Your answer is the line containing "[listitem] (63, 1294)" plus every line after it through the end of the records, printed exactly and free of pictures.

Screenshot grounding data
○ ○ ○ ○ ○

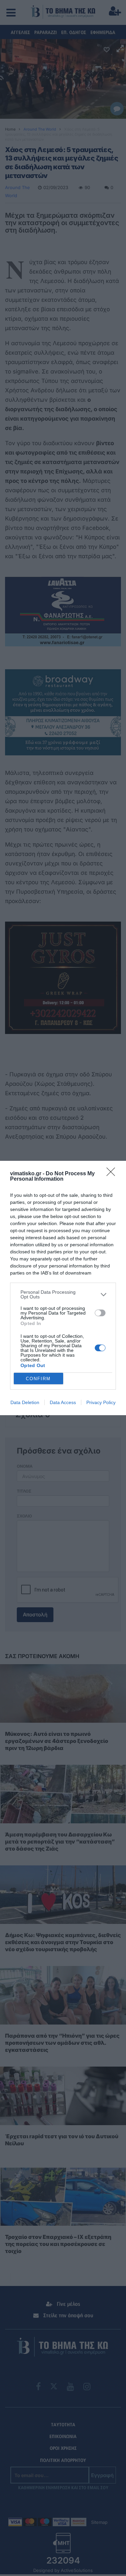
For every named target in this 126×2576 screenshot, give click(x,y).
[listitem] (63, 1294)
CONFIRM (38, 1378)
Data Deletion (24, 1402)
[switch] (100, 1313)
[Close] (113, 1174)
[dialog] (63, 1288)
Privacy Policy (101, 1402)
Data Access (63, 1402)
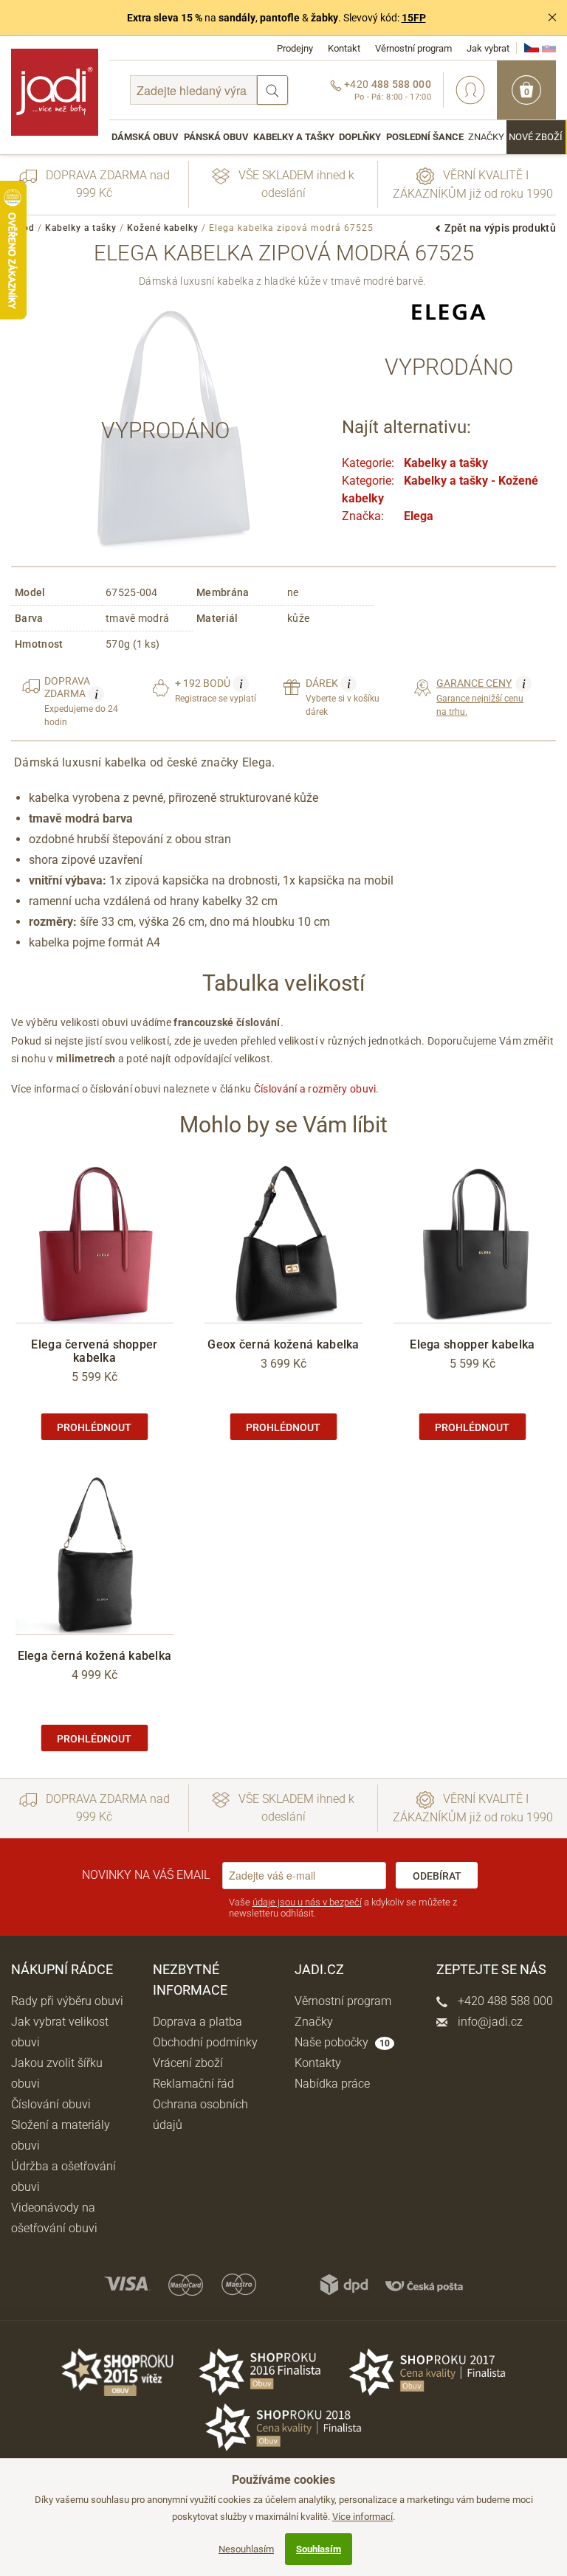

○ ○ ○ ○ ○

EXERCISE ANSWER:
[listitem] (63, 1294)
CONFIRM (38, 1378)
Data Deletion (24, 1402)
[switch] (100, 1313)
[Close] (113, 1174)
[dialog] (63, 1288)
Privacy Policy (101, 1402)
Data Access (63, 1402)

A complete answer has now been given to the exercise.